#### WHAT IS NEEDED
Nothing but the lines from the one containing "Viewport: 820px width, 485px" through the last line of the data below should be returned, each exactly as it stands, pictures excluded.

#### AVAILABLE DATA
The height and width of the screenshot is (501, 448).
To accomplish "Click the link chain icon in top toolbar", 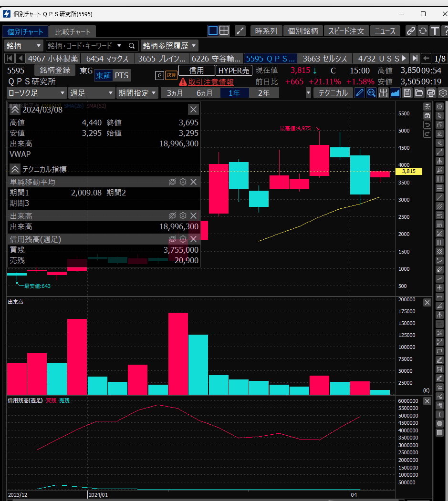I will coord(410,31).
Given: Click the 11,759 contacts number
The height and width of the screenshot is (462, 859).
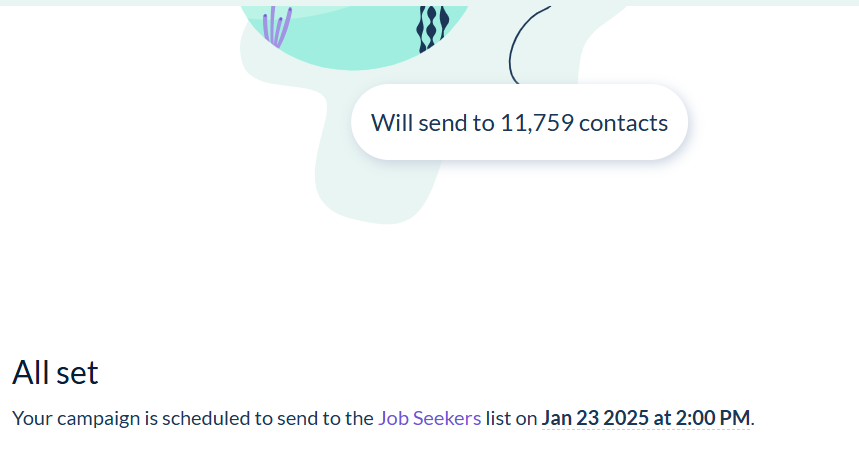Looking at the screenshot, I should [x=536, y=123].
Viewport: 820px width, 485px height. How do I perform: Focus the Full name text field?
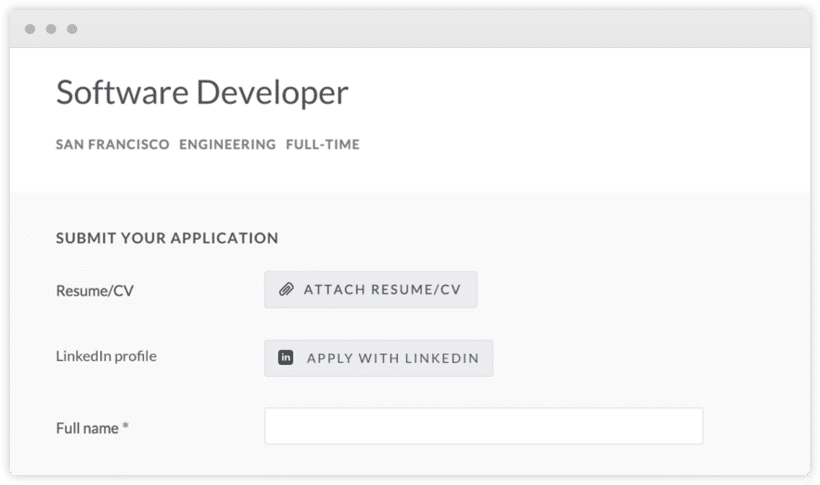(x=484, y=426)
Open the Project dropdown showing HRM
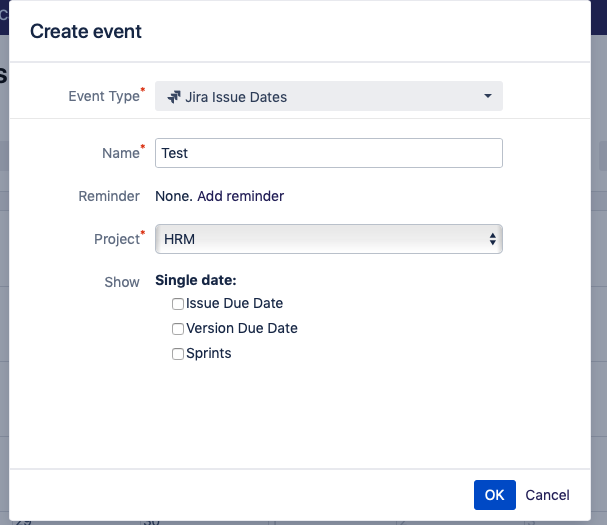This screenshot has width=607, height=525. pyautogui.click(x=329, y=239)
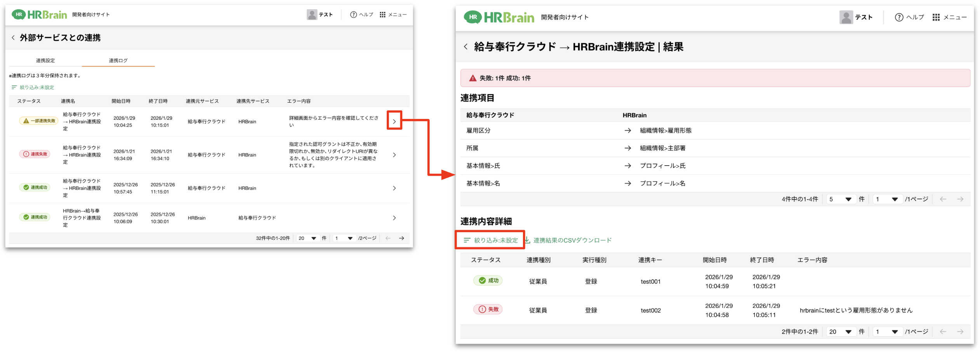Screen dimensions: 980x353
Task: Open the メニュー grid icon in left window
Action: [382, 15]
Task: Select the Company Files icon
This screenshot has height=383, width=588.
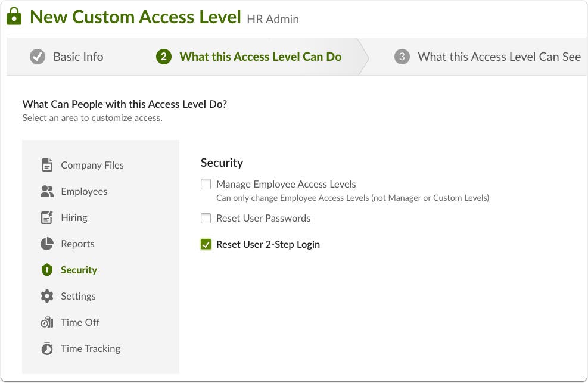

#### EXERCISE RESULT
Viewport: 820px width, 485px height. How do I perform: Focus the Full name text field?
(x=484, y=426)
Open the Project dropdown showing HRM
This screenshot has width=607, height=525. pyautogui.click(x=329, y=239)
Screen dimensions: 980x353
Task: Open the メニュー grid icon in left window
Action: [382, 15]
Task: Select the Company Files icon
This screenshot has height=383, width=588.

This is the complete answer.